[Page text]
++++++++

Files are sorted in natural order, you can immediately spot which of these is a full and which is not.

Simple. Neat. Standard.

Enjoy!

----------

## x22

 *VinzC wrote:*   

> 
> 
> Of course, tar cannot create differential backups. 
> 
> 

 

It can, using the -g option (5.2 Using tar to Perform Incremental Dumps  and 5.3 Levels of Backups )

----------

## VinzC

 *VinzC wrote:*   

> Of course, tar cannot create differential backups. 

 

 *x22 wrote:*   

> It can, using the -g option (5.2 Using tar to Perform Incremental Dumps  and 5.3 Levels of Backups )

 

Indeed tar handles incremental backups, differential not. The difference is more practical rather than technical in that you need to restore *every* incremental in sequence since the last full backup, like 32 restores at most with a monthly full backup. With a differential, you need only two restores at most.

Here's an example:Full backup

Change file A

Backup 1

Change file B

Backup 2With an incremental, backup 1 would copy file A and backup 2 only file B. With a differential, backup 1 would still copy file A but backup B would save both files A and B. So if you want to restore, you need to restore the full, plus *all* of the subsequent incremental archives. You only need the *last* differential though.

++++++++

[Given data]
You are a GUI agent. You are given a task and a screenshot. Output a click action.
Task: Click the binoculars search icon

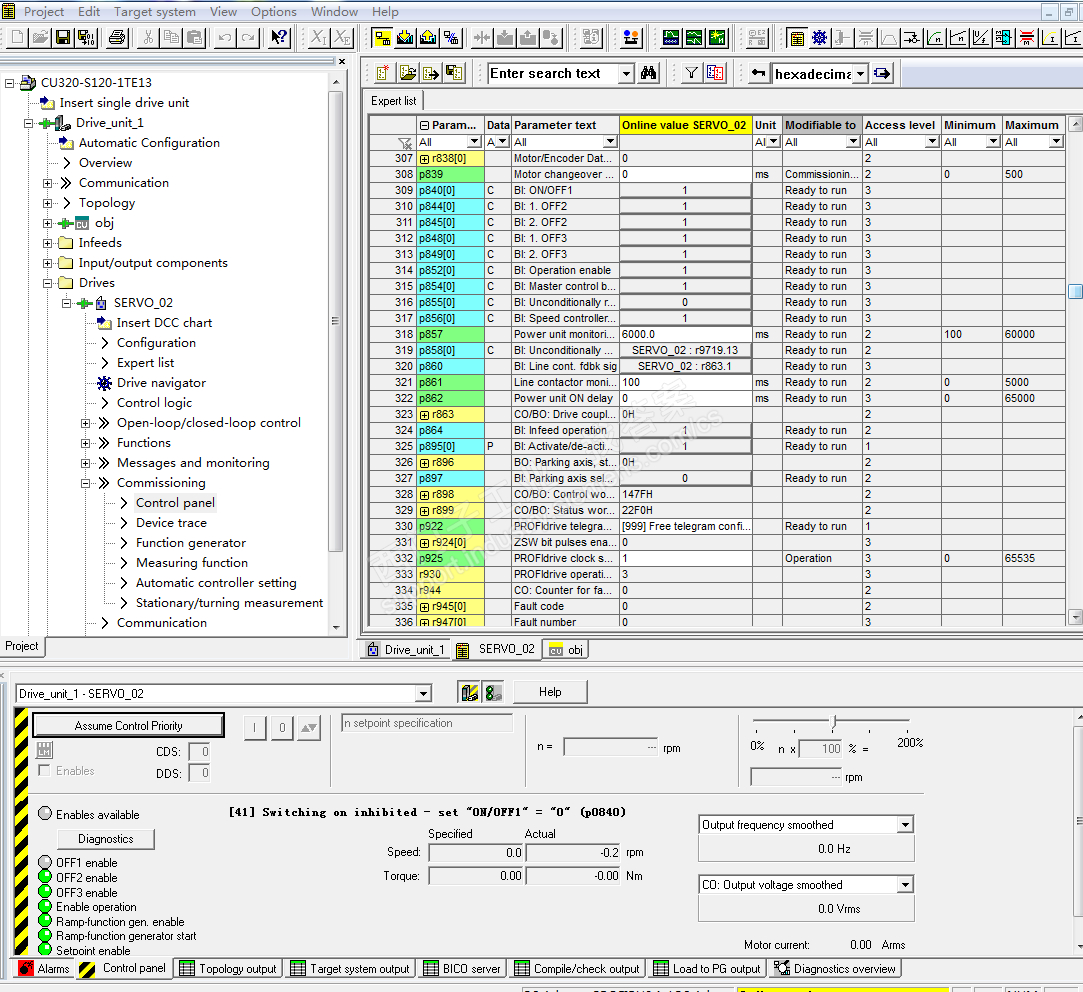pos(649,73)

++++++++

[Challenge 1] In the forum thread on tar backups, which tar option is named for making incremental backups?
[Challenge 2] Transcribe the stretch of the tar backup thread from "Indeed tar handles" through "the *last* differential though.".
[Challenge 3] Extend the forum thread on tar backups with the next part, beginning after its final sentence.
The data has no connection to the forum thread on tar backups.

[Final answer 1] The -g option.

[Final answer 2]
Indeed tar handles incremental backups, differential not. The difference is more practical rather than technical in that you need to restore *every* incremental in sequence since the last full backup, like 32 restores at most with a monthly full backup. With a differential, you need only two restores at most.

Here's an example:Full backup

Change file A

Backup 1

Change file B

Backup 2With an incremental, backup 1 would copy file A and backup 2 only file B. With a differential, backup 1 would still copy file A but backup B would save both files A and B. So if you want to restore, you need to restore the full, plus *all* of the subsequent incremental archives. You only need the *last* differential though.

[Final answer 3]
----------

## Sven Vermeulen

I use rsync with the --link-dest option. It allows you to do rsync's, but when files are already available at the link-dest location, it uses a hardlink rather than a copy, saving you the space of the files that aren't modified (although even hardlinks have file system impact).

----------

## x22

 *VinzC wrote:*   

> 
> 
> Indeed tar handles incremental backups, differential not. 

 

It can be used for differential backups, too. It requires careful handling of the extra snapshot file which tar uses with -g option:

 *GNU tar manual wrote:*   

> Notice that ‘/var/log/usr.snar’ will be updated with the new data, so if you plan to create more ‘level 1’ backups, it is necessary to create a working copy of the snapshot file before running tar.

 

5.3 Level of Backups describes the same strategy as in your original post: 

 *GNU tar manual wrote:*   

> 
> 
> A typical dump strategy would be to perform a full dump once a week, and a level one dump once a day. This means some versions of files will in fact be archived more than once, but this dump strategy makes it possible to restore a file system to within one day of accuracy by only extracting two archives—the last weekly (full) dump and the last daily (level one) dump. The only information lost would be in files changed or created since the last daily backup. (Doing dumps more than once a day is usually not worth the trouble.) 
> 
> 

 

----------

## John R. Graham

There's a neat Perl script that drives the traditional *nix archiving tools (find, tar, cpio, and their brethren) called flexbackup. It provides a management layer on top of those tools that creates full, incremental, or differential backups and supports a strong regular expression based exclusion mechanism.  *Flexbackup Home Page wrote:*   

> flexbackup is for you if you have a single or small number of machines, amanda is "too much", and tarring things up by hand isn't nearly enough...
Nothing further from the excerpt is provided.